== Exercise prompt ==
When you reach the records, transcribe all of them exactly.

== Recorded data ==
=== Begin Enclosure ===

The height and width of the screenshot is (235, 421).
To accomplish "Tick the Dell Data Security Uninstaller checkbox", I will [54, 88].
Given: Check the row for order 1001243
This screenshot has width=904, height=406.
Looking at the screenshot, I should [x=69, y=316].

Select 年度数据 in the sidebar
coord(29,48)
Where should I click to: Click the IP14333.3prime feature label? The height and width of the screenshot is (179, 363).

=== End Enclosure ===

== Response for this exercise ==
The height and width of the screenshot is (235, 421).
To accomplish "Tick the Dell Data Security Uninstaller checkbox", I will [54, 88].
Given: Check the row for order 1001243
This screenshot has width=904, height=406.
Looking at the screenshot, I should [x=69, y=316].

Select 年度数据 in the sidebar
coord(29,48)
Where should I click to: Click the IP14333.3prime feature label? The height and width of the screenshot is (179, 363).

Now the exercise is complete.